You can guess why: The samples are too small, rendering the results meaningless. You can only really judge a surgeon if you know something about the field, and then carefully monitor the preparation and execution of the operation. In other words, you assess the process and not the result. Alternatively, you could employ a larger sample: one hundred or one thousand operations if you have enough patients who need this particular operation. For now it is enough to know that, with an average surgeon, there is a 33 percent chance that no one will die, a 41 percent chance that one person will die, and a 20 percent chance that two people will die. That’s a simple probability calculation. What stands out: There is no huge difference between zero dead and two dead.

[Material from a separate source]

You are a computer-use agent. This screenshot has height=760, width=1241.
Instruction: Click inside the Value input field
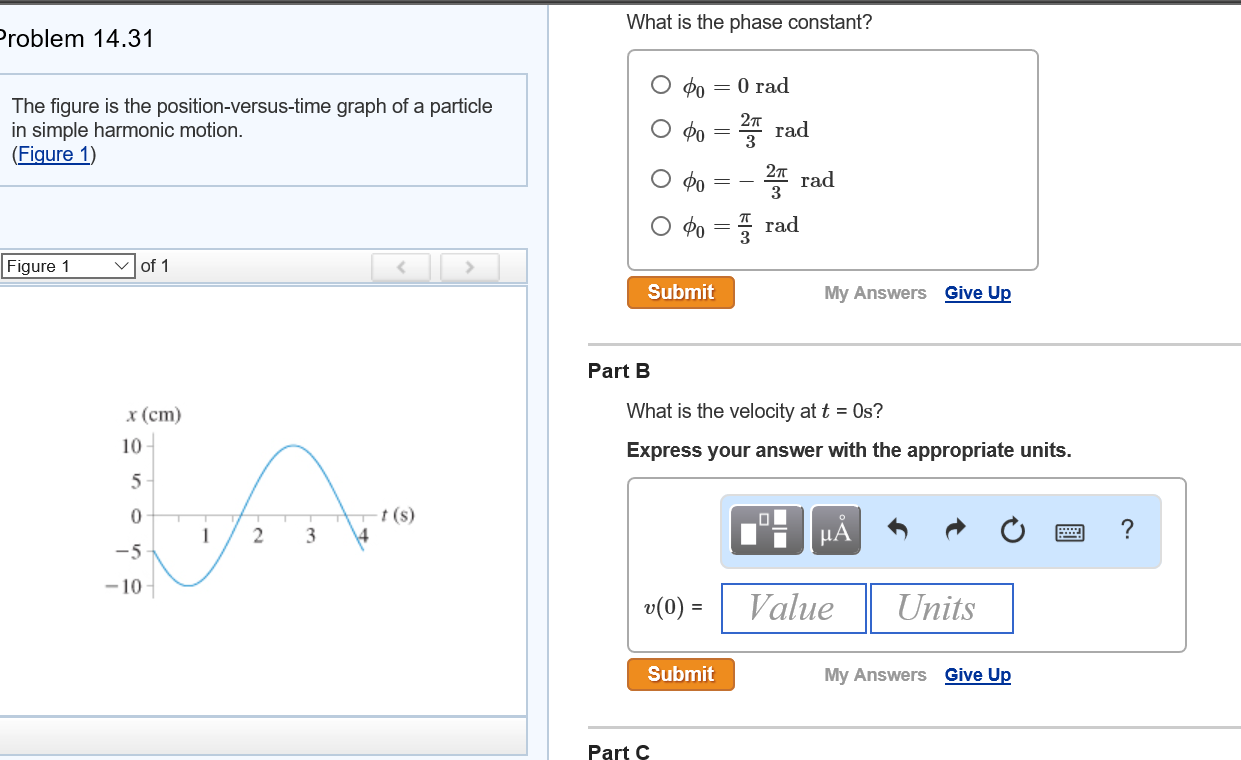coord(793,608)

Even when every probability 101 class teaches us that the odds of getting a heads remains 50% in each toss even if you are going to toss a coin a 100 times and the coin has already landed with a tails 99 times out of those hundred times; we still like to go back and look at past outcomes to forecast future performance of people, organizations and even our own endeavors when in reality, what we be doing is evaluating the approach to solving the problem; not the outcome. Put simply your systems are more important than your goals; and if your systems are correct, a failure or two hardly matters.

So the next time you pick up your favorite self-help book and the author plays the card of how he / she has studied successful people to write the book and how following the same approaches will bring you success, go on and read the book but take it with a grain of salt. Not because the author is full of crap, but because the well-meaning author has fallen prey  to a basic human fallacy and failed to understand success has too many variable components and even the people who are hugely successful don't understand the components that led to their success. Quite a few of these components, are, in reality, beyond your control.

In fact, the only two components of success that you can control, are: how you do your work and how much of it do you. In other words, place a lot of little bets and keep showing up!

By all means have role models and by all means emulate their behaviors if that makes you happier or more efficient. But when these role-models talk about the 'why' of their success don't take their speeches at face value because more often than not, even they don't know why they are successful! They're looking at success from hind-side and the story of success told from the perspective of hind-side often makes even a very successful story-teller fall prey to the outcome bias; irrespective of how well intentioned the story teller is. And when it comes to evaluating people - remember - you can fail at everything and still win big!